Uma ponte de ferro sobre o Rio Jaguari, utilizada por motoristas como rota de fuga do pedágio e, um trenzinho “canavieiro” exposto em uma praça e usado como abrigo de usuários de drogas, são os únicos resquícios cosmopolenses da Companhia Carril Funilense, um dos empreendimentos mais ousados da história do Brasil.
A ferrovia responsável pelo surgimento em suas margens de cidades como Cosmópolis, Paulínia, Artur Nogueira, Holambra, Conchal, Americana, entre outras cidades da região, é praticamente desconhecida a sua importância por muitos moradores.
Cosmópolis é uma das únicas cidades que ainda possui marcos da histórica Carril, adquirida pela Companhia Sorocabana, no início do século 20. Um sonho idealizado por pioneiros como João Manuel de Almeida Barbosa, proprietário da Fazenda Funil, Barão Geraldo de Rezende e família Nogueira.

Do transporte agrícola à fuga do pedágio
A ponte é um projeto de 1890, assinado pelo engenheiro dinamarquês Christiano Röhe, um dos principais construtores férreos da época, responsável pelos traçados de 94 quilômetros de estradas de ferro, entre pontes e elevações, por onde corriam os trens da Funilense na atual região metropolitana de Campinas.
Em 126 anos, a ponte sobreviveu à falência da Funilense, extinção da Sorocabana e inúmeras grandes enchentes.
Com a extinção da Sorocabana na década de 60, desativação e remoção das linhas férreas, a ponte ficou abandonada por mais de 40 anos, sendo interditada pela Defesa Civil nos anos 90. Em 2011, a ponte foi reformada e usada como plano eleitoral de governo para reeleição, sendo entregue no período eleitoral como rota de fuga do pedágio.

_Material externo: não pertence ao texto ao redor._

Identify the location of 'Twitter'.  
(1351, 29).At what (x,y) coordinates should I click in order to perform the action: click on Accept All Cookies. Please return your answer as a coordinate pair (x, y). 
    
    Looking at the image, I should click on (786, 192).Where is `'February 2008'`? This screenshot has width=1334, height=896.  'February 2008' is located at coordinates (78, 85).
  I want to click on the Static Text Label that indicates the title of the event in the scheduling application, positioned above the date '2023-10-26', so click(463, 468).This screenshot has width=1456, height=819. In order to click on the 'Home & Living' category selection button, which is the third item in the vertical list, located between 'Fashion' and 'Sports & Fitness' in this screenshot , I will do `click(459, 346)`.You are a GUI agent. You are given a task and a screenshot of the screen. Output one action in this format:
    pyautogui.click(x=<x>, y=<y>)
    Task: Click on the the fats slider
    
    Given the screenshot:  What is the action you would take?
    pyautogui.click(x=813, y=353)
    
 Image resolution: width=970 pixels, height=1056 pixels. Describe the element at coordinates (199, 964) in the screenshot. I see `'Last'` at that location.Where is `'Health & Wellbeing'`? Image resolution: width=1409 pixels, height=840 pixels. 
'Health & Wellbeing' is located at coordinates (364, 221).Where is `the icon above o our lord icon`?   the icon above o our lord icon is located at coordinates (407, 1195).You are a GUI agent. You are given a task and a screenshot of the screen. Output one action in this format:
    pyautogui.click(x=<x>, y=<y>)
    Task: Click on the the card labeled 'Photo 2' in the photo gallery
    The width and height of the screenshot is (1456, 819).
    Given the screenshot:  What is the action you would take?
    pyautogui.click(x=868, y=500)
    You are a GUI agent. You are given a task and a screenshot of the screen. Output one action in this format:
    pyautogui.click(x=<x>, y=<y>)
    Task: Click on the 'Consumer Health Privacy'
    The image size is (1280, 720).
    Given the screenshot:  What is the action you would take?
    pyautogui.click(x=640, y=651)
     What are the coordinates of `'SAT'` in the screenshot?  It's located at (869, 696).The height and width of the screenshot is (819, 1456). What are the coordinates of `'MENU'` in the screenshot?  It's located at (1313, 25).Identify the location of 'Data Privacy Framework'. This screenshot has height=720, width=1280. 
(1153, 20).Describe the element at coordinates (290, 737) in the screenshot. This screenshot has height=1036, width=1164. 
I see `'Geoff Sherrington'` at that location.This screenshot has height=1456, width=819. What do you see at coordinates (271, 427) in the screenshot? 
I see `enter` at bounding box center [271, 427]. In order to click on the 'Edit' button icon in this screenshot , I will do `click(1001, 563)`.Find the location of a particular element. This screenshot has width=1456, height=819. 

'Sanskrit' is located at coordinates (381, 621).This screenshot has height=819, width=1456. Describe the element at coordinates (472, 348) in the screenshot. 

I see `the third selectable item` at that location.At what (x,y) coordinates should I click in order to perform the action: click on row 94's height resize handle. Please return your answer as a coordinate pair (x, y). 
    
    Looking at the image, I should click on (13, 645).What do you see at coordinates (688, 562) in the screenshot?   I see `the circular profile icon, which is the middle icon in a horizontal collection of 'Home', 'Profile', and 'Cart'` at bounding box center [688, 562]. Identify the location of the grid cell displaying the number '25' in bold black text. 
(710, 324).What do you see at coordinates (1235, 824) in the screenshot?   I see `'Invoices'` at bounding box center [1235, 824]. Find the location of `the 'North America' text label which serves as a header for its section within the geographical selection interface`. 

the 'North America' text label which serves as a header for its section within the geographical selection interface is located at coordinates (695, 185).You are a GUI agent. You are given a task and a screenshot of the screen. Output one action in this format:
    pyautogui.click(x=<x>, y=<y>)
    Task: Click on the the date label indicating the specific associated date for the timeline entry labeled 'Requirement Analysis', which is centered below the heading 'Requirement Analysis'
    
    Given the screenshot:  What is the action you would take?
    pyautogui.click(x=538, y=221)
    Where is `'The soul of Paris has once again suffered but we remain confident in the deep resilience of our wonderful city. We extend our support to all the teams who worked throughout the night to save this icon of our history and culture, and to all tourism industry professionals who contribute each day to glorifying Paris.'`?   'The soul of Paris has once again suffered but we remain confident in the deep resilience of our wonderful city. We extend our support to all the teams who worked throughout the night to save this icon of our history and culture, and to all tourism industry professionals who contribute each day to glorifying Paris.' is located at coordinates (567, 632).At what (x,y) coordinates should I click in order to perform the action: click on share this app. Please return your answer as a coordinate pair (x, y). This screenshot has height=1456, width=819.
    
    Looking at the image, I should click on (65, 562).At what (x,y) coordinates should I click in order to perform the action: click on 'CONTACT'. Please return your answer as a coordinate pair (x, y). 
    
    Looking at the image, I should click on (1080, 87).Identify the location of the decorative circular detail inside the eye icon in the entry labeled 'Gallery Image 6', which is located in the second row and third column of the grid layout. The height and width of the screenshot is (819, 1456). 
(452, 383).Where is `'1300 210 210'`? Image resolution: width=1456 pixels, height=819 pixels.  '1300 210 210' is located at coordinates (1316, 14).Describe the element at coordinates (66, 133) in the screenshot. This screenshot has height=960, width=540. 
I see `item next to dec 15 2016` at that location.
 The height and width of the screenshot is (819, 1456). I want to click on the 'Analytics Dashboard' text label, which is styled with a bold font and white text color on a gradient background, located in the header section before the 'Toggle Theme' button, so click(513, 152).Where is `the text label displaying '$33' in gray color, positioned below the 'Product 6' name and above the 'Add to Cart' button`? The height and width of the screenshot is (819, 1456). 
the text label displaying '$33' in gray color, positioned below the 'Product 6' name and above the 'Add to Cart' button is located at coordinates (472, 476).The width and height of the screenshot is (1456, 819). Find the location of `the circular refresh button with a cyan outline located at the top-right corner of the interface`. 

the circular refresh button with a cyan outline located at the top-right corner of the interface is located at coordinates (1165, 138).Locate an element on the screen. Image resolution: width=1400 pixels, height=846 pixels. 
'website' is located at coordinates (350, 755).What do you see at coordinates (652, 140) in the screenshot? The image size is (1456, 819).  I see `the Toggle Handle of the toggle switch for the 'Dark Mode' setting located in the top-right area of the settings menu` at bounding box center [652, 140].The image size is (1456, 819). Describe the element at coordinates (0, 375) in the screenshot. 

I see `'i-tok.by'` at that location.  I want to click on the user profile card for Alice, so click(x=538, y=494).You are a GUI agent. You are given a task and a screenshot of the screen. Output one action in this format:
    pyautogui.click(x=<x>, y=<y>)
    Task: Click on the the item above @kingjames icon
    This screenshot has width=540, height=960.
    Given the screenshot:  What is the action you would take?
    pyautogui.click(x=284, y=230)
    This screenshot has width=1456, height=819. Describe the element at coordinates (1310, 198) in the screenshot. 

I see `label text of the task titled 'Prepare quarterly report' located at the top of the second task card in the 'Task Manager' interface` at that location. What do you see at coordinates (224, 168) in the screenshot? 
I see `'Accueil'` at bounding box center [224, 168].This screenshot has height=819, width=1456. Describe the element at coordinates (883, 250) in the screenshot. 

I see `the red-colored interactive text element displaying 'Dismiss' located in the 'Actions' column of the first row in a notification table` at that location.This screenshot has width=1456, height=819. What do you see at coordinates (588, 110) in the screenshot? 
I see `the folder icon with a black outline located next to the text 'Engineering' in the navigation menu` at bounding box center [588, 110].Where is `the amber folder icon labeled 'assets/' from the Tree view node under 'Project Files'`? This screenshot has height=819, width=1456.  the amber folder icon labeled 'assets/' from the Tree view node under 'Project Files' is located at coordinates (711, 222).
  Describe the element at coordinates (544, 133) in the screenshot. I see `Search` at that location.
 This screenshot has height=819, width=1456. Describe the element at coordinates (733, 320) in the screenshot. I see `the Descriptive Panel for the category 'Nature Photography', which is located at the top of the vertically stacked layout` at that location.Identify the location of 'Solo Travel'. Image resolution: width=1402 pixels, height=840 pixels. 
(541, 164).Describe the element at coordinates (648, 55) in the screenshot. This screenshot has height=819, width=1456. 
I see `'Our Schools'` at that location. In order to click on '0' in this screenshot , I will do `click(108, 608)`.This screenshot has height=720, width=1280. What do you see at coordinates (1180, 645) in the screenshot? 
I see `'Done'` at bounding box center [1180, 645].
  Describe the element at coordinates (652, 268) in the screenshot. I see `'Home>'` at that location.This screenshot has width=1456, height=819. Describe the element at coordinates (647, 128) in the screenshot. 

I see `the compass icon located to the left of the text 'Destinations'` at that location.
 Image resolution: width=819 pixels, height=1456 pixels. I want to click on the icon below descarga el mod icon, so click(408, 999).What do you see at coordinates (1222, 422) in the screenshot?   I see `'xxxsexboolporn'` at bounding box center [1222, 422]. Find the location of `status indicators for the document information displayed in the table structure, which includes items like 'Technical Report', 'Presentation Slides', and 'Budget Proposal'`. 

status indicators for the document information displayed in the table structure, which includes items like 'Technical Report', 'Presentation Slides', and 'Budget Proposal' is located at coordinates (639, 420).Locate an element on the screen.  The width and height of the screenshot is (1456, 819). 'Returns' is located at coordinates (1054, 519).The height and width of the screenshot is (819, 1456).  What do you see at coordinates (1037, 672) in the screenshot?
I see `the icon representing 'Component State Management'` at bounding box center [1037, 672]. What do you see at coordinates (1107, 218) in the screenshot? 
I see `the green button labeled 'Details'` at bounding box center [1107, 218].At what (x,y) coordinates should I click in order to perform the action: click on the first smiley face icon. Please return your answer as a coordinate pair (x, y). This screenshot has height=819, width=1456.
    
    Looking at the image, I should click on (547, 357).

O projeto que visava uma parceria com o Estado para o fim do pedágio, contemplava asfaltar os acessos à ponte, interligando a nova via até Paulínia. O projeto não saiu do papel, sem manutenção a ponte está abandonada desde 2013. O acesso é utilizado de maneira desordenada como fuga de motoristas da Praça de pedágio e, até como fuga de criminosos.

“Trenzinho canavieiro”
Importado da Inglaterra juntamente com outras locomotivas da Cia Funilense, o trezinho canavieiro, como popularmente foi batizado em Cosmópolis, fazia parte de um conjunto de oito máquinas, construídas exclusivamente para o transporte agrícola, criadas sobe encomenda do Grupo Nogueira de Investimentos em 1890.
Entre a construção e transporte para o Brasil, crises financeiras e paralização das obras da Funilense, o trenzinho e outras 20 máquinas, chegaram no Brasil pelo porto de Santos depois de quatro anos. A Usina Esther foi uma das primeiras empresas do mundo a possuir os modernos trenzinhos.
Projetados especificamente para o uso agrícola, transportavam a cana de açúcar cortada nos canaviais para as moendas da Usina e, assim as produções de açúcar para o mercadão de Campinas, onde seguiam em outros trens com destino à São Paulo. Os trenzinhos percorriam mais de 40 quilômetros, suportando puxar vagões com até 10 mil toneladas de carga.
Durante mais de 70 anos os oito trenzinhos canavieiros fizeram parte da rotina da cidade de Cosmópolis e de outras cidades da região, como Paulínia, Artur Nogueira e Americana. Transportando as produções agrícolas de fornecedores da Usina Ester e dos canaviais da empresa nestas cidades.
O trenzinho somente foi aposentado com o fim das estradas de ferro na década de 60. As antigas locomotivas pertencentes a Cia Funilense, parte foram encaminhadas aos acervos particulares da família Nogueira, em São Paulo e na Fazenda São Quirino, em Campinas.
Com o falecimento de Paulo de Almeida Nogueira, foi criado um monumento no início dos anos 70, juntamente com a Igreja de São Paulo Apostolo, para expor a locomotiva que leva seu nome. Neste mesmo período foram doadas pela Associação dos Sorocabanos e Fepasa (Ferrovia Paulista S.A), as terras onde estão construídas a Câmara Municipal, Companhia da Polícia Militar e o Terminal Rodoviário, sendo criada em frente ao legislativo cosmopolense a Praça dos Ferroviários, homenagem póstuma aos desbravadores daquela região. Na década de 90, o trenzinho canavieiro de nº 6 foi doado pela Usina Ester para a Prefeitura de Cosmópolis.
Em 1997 a Praça foi totalmente revitalizada e reformada, sendo exposto o trenzinho como monumento. O local tornou-se um novo cartão postal da cidade, utilizado para ensaios fotográficos de noivas, registros da cidade e ponto de referência a historiadores e fãs do ferreomodelismo.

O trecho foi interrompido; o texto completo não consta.